News / Asia

    Oil Prices Drop on Fears for Japan's Economy

    Traders work in the oil options pit at the New York Mercantile Exchange in New York City, where economic fallout from the massive earthquake that struck off the east coast of Japan dipped oil below $100 for the first time this month, March 14, 2011
    Traders work in the oil options pit at the New York Mercantile Exchange in New York City, where economic fallout from the massive earthquake that struck off the east coast of Japan dipped oil below $100 for the first time this month, March 14, 2011

    World oil prices are dropping because of fears the earthquake and tsunami in Japan will weaken the country's economy and curtail its demand for oil.

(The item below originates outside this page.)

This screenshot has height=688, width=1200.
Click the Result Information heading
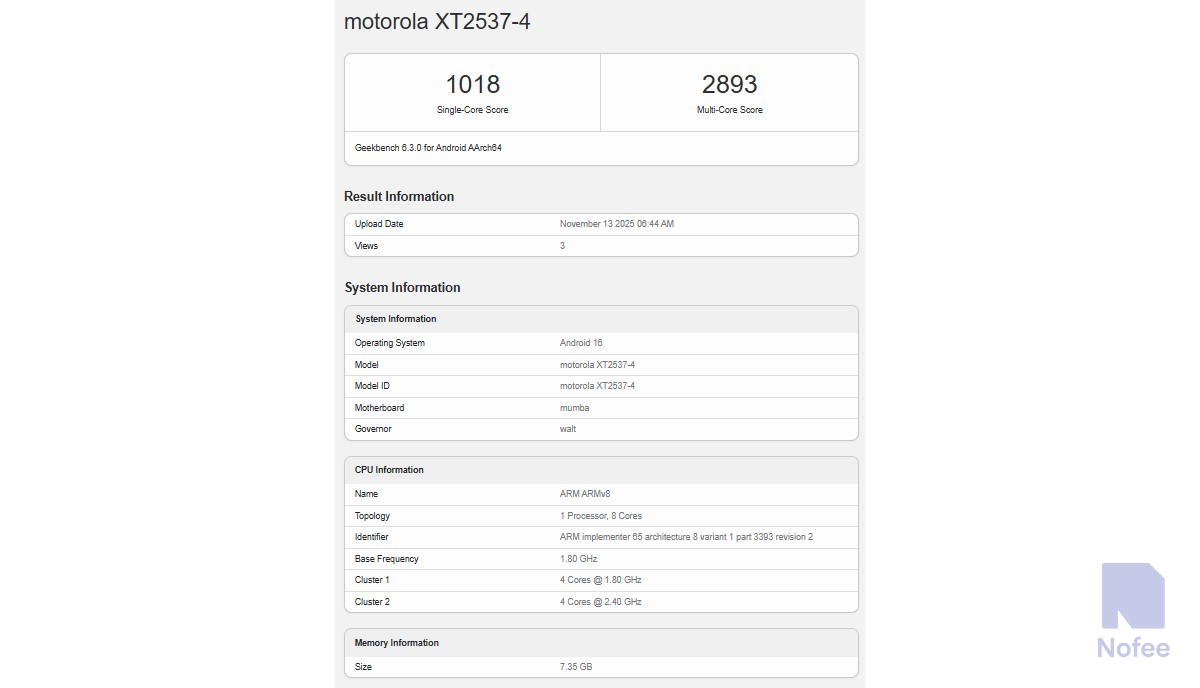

    Oil recently has been trading at two-year highs. The violent conflict in Libya sharply cut its production and generated fears that the political unrest there could spread to other oil-producing countries in the Middle East, further reducing the world supply.

    But those fears were outweighed Tuesday by worries that Japan, the world's third biggest oil importer, would at least in the short term limit its imports. Part of Japan's economy has already stalled as the country copes with the vast damage from last Friday's earthquake and tsunami and attempts to contain radiation leaks at some of its nuclear reactors.

    Major Japanese industrial operations have already shut down. Sony, the country's biggest consumer electronics exporter, has stopped operations at 10 factories, while Toyota, the world's biggest automaker, has closed all of its plants.

    The benchmark price for Brent crude oil on the London market fell to about $108 a barrel, down sharply from recent trading that had pushed the price close to $120. In New York, the price for U.S. crude dropped below the recent $100-per-barrel mark to the $97 range.

    Analysts said Japan's oil imports could expand again as the country starts to clean up the damage and rebuilds the northeastern sector of the country that was swept away by the tsunami.